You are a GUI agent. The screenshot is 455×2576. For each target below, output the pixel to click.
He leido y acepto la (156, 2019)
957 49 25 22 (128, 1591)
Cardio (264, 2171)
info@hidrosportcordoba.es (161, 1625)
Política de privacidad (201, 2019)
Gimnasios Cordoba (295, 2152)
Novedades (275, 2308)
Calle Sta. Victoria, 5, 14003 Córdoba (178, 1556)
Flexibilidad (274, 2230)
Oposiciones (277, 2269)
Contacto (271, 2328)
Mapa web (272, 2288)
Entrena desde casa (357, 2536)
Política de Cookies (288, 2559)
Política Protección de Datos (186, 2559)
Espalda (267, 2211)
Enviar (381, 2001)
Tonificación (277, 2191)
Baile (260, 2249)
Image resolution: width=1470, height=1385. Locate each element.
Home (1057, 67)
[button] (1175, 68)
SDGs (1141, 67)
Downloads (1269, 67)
==
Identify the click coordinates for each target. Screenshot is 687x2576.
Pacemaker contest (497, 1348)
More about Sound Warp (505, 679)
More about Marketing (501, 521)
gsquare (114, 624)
--
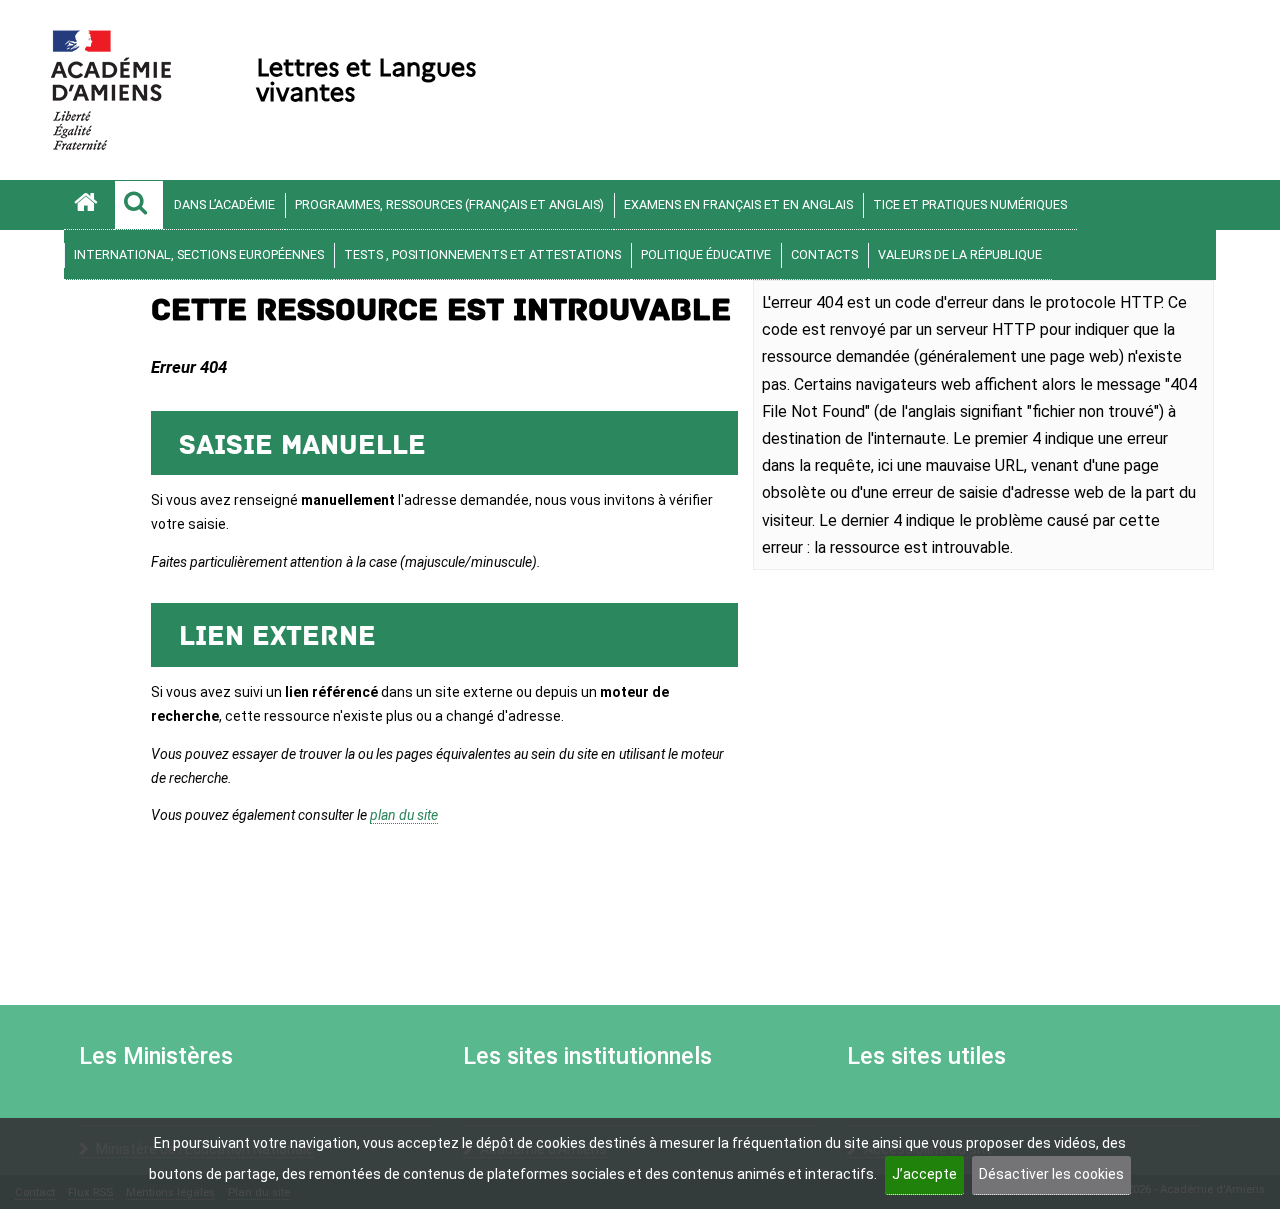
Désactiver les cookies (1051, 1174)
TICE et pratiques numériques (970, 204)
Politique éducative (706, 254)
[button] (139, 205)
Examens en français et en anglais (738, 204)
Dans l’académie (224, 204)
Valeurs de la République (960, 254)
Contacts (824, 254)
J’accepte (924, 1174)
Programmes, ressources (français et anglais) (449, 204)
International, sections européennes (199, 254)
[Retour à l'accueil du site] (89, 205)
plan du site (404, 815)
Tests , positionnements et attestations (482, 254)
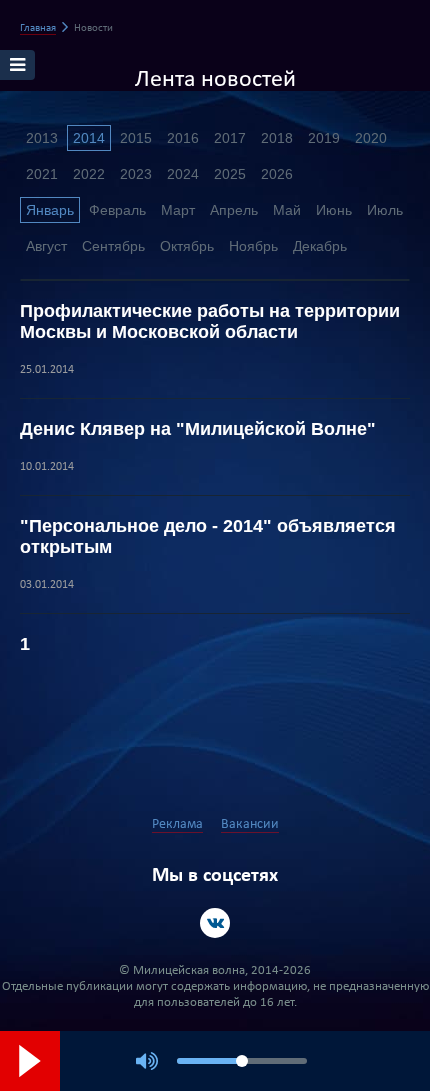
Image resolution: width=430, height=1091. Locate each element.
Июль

• Description of the task: Search the data above for the string "click". Report every line where it is found.

• Answer for the task:
You are a GUI agent. The screenshot is 455×2576. For each target below, output the pixel to click.
Identify the click coordinates for each target. Screenshot is 687x2576.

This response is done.